**Excerpted records**

-- begin --

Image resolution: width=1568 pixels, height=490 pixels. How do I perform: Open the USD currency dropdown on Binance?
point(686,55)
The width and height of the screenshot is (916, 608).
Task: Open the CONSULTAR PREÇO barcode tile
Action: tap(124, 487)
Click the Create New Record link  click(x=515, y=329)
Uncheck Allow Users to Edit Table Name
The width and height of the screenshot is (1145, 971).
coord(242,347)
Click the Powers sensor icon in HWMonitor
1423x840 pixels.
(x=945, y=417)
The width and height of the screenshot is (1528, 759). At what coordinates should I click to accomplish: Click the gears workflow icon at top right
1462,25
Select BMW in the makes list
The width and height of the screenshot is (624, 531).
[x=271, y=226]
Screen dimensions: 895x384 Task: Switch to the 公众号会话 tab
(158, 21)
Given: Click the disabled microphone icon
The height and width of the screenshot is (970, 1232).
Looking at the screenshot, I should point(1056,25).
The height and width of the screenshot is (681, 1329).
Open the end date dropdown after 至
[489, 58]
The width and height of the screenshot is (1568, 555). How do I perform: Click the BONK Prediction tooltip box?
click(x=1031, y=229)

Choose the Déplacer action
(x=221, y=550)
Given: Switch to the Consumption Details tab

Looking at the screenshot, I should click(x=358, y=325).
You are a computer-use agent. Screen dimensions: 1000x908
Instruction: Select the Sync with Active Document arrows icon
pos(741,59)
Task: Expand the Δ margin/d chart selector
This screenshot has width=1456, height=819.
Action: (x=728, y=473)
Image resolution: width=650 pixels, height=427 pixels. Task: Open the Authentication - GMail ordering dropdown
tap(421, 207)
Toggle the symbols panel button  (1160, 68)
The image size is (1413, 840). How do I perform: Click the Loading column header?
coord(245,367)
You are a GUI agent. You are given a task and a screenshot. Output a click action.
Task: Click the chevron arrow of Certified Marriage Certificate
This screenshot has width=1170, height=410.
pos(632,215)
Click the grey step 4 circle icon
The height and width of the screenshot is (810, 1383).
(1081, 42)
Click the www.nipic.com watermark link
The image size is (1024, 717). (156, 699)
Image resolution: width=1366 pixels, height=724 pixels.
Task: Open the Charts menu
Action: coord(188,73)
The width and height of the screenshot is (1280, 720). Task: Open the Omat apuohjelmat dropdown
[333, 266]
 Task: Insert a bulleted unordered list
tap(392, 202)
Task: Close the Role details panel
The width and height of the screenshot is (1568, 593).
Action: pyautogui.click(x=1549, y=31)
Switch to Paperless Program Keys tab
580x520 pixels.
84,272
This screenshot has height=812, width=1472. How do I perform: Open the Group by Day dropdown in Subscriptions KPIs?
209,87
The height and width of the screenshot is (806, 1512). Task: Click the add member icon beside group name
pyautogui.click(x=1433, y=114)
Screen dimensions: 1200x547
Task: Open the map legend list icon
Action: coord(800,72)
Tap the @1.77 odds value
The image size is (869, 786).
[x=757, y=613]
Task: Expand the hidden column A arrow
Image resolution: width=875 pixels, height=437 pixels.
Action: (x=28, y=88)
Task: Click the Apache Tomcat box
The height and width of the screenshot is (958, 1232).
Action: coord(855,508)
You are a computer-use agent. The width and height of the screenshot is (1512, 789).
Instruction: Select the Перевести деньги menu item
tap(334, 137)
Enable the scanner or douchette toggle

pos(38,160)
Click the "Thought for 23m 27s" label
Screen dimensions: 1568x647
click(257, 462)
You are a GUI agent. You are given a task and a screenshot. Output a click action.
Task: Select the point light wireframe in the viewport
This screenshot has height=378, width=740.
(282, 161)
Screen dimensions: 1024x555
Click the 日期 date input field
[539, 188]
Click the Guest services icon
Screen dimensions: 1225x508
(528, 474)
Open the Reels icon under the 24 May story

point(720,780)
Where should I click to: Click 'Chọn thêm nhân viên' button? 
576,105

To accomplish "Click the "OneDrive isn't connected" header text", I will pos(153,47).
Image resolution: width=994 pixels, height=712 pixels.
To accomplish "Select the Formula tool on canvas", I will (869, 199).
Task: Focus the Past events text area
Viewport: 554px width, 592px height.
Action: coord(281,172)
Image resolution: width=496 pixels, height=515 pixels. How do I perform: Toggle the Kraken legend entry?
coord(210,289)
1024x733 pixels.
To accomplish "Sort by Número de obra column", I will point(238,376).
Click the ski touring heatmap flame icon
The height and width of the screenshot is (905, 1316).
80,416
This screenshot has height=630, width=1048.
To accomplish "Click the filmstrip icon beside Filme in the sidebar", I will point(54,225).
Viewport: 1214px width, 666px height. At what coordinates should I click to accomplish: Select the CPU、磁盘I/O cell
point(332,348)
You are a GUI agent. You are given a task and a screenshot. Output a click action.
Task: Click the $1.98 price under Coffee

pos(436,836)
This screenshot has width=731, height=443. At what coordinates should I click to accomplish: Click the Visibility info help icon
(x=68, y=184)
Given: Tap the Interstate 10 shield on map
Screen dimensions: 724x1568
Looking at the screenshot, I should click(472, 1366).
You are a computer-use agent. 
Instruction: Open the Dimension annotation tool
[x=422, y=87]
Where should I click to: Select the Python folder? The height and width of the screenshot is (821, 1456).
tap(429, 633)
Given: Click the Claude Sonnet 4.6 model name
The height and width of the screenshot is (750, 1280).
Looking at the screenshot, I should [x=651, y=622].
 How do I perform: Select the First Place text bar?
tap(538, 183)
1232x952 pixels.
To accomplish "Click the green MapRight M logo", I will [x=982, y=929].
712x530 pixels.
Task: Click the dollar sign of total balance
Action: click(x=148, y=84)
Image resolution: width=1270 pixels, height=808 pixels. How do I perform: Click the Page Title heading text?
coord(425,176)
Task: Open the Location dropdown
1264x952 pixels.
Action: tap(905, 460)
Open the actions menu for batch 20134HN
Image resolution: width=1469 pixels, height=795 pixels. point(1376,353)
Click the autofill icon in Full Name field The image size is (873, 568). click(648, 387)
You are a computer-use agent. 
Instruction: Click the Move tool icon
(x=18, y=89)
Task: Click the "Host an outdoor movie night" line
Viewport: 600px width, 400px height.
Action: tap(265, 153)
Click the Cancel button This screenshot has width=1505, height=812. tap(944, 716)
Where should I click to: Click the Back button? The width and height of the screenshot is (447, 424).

-- end --

**Given task**
Copy every line of the records above without any change, in the same order.

**Correct output**
Image resolution: width=1568 pixels, height=490 pixels. How do I perform: Open the USD currency dropdown on Binance?
point(686,55)
The width and height of the screenshot is (916, 608).
Task: Open the CONSULTAR PREÇO barcode tile
Action: tap(124, 487)
Click the Create New Record link  click(x=515, y=329)
Uncheck Allow Users to Edit Table Name
The width and height of the screenshot is (1145, 971).
coord(242,347)
Click the Powers sensor icon in HWMonitor
1423x840 pixels.
(x=945, y=417)
The width and height of the screenshot is (1528, 759). At what coordinates should I click to accomplish: Click the gears workflow icon at top right
1462,25
Select BMW in the makes list
The width and height of the screenshot is (624, 531).
[x=271, y=226]
Screen dimensions: 895x384 Task: Switch to the 公众号会话 tab
(158, 21)
Given: Click the disabled microphone icon
The height and width of the screenshot is (970, 1232).
Looking at the screenshot, I should point(1056,25).
The height and width of the screenshot is (681, 1329).
Open the end date dropdown after 至
[489, 58]
The width and height of the screenshot is (1568, 555). How do I perform: Click the BONK Prediction tooltip box?
click(x=1031, y=229)

Choose the Déplacer action
(x=221, y=550)
Given: Switch to the Consumption Details tab

Looking at the screenshot, I should click(x=358, y=325).
You are a computer-use agent. Screen dimensions: 1000x908
Instruction: Select the Sync with Active Document arrows icon
pos(741,59)
Task: Expand the Δ margin/d chart selector
This screenshot has width=1456, height=819.
Action: (x=728, y=473)
Image resolution: width=650 pixels, height=427 pixels. Task: Open the Authentication - GMail ordering dropdown
tap(421, 207)
Toggle the symbols panel button  (1160, 68)
The image size is (1413, 840). How do I perform: Click the Loading column header?
coord(245,367)
You are a GUI agent. You are given a task and a screenshot. Output a click action.
Task: Click the chevron arrow of Certified Marriage Certificate
This screenshot has width=1170, height=410.
pos(632,215)
Click the grey step 4 circle icon
The height and width of the screenshot is (810, 1383).
(1081, 42)
Click the www.nipic.com watermark link
The image size is (1024, 717). (156, 699)
Image resolution: width=1366 pixels, height=724 pixels.
Task: Open the Charts menu
Action: coord(188,73)
The width and height of the screenshot is (1280, 720). Task: Open the Omat apuohjelmat dropdown
[333, 266]
 Task: Insert a bulleted unordered list
tap(392, 202)
Task: Close the Role details panel
The width and height of the screenshot is (1568, 593).
Action: pyautogui.click(x=1549, y=31)
Switch to Paperless Program Keys tab
580x520 pixels.
84,272
This screenshot has height=812, width=1472. How do I perform: Open the Group by Day dropdown in Subscriptions KPIs?
209,87
The height and width of the screenshot is (806, 1512). Task: Click the add member icon beside group name
pyautogui.click(x=1433, y=114)
Screen dimensions: 1200x547
Task: Open the map legend list icon
Action: coord(800,72)
Tap the @1.77 odds value
The image size is (869, 786).
[x=757, y=613]
Task: Expand the hidden column A arrow
Image resolution: width=875 pixels, height=437 pixels.
Action: (x=28, y=88)
Task: Click the Apache Tomcat box
The height and width of the screenshot is (958, 1232).
Action: coord(855,508)
You are a computer-use agent. The width and height of the screenshot is (1512, 789).
Instruction: Select the Перевести деньги menu item
tap(334, 137)
Enable the scanner or douchette toggle

pos(38,160)
Click the "Thought for 23m 27s" label
Screen dimensions: 1568x647
click(257, 462)
You are a GUI agent. You are given a task and a screenshot. Output a click action.
Task: Select the point light wireframe in the viewport
This screenshot has height=378, width=740.
(282, 161)
Screen dimensions: 1024x555
Click the 日期 date input field
[539, 188]
Click the Guest services icon
Screen dimensions: 1225x508
(528, 474)
Open the Reels icon under the 24 May story

point(720,780)
Where should I click to: Click 'Chọn thêm nhân viên' button? 
576,105

To accomplish "Click the "OneDrive isn't connected" header text", I will pos(153,47).
Image resolution: width=994 pixels, height=712 pixels.
To accomplish "Select the Formula tool on canvas", I will (869, 199).
Task: Focus the Past events text area
Viewport: 554px width, 592px height.
Action: coord(281,172)
Image resolution: width=496 pixels, height=515 pixels. How do I perform: Toggle the Kraken legend entry?
coord(210,289)
1024x733 pixels.
To accomplish "Sort by Número de obra column", I will point(238,376).
Click the ski touring heatmap flame icon
The height and width of the screenshot is (905, 1316).
80,416
This screenshot has height=630, width=1048.
To accomplish "Click the filmstrip icon beside Filme in the sidebar", I will point(54,225).
Viewport: 1214px width, 666px height. At what coordinates should I click to accomplish: Select the CPU、磁盘I/O cell
point(332,348)
You are a GUI agent. You are given a task and a screenshot. Output a click action.
Task: Click the $1.98 price under Coffee

pos(436,836)
This screenshot has width=731, height=443. At what coordinates should I click to accomplish: Click the Visibility info help icon
(x=68, y=184)
Given: Tap the Interstate 10 shield on map
Screen dimensions: 724x1568
Looking at the screenshot, I should click(472, 1366).
You are a computer-use agent. 
Instruction: Open the Dimension annotation tool
[x=422, y=87]
Where should I click to: Select the Python folder? The height and width of the screenshot is (821, 1456).
tap(429, 633)
Given: Click the Claude Sonnet 4.6 model name
The height and width of the screenshot is (750, 1280).
Looking at the screenshot, I should [x=651, y=622].
 How do I perform: Select the First Place text bar?
tap(538, 183)
1232x952 pixels.
To accomplish "Click the green MapRight M logo", I will [x=982, y=929].
712x530 pixels.
Task: Click the dollar sign of total balance
Action: click(x=148, y=84)
Image resolution: width=1270 pixels, height=808 pixels. How do I perform: Click the Page Title heading text?
coord(425,176)
Task: Open the Location dropdown
1264x952 pixels.
Action: tap(905, 460)
Open the actions menu for batch 20134HN
Image resolution: width=1469 pixels, height=795 pixels. point(1376,353)
Click the autofill icon in Full Name field The image size is (873, 568). click(648, 387)
You are a computer-use agent. 
Instruction: Click the Move tool icon
(x=18, y=89)
Task: Click the "Host an outdoor movie night" line
Viewport: 600px width, 400px height.
Action: tap(265, 153)
Click the Cancel button This screenshot has width=1505, height=812. tap(944, 716)
Where should I click to: Click the Back button? The width and height of the screenshot is (447, 424).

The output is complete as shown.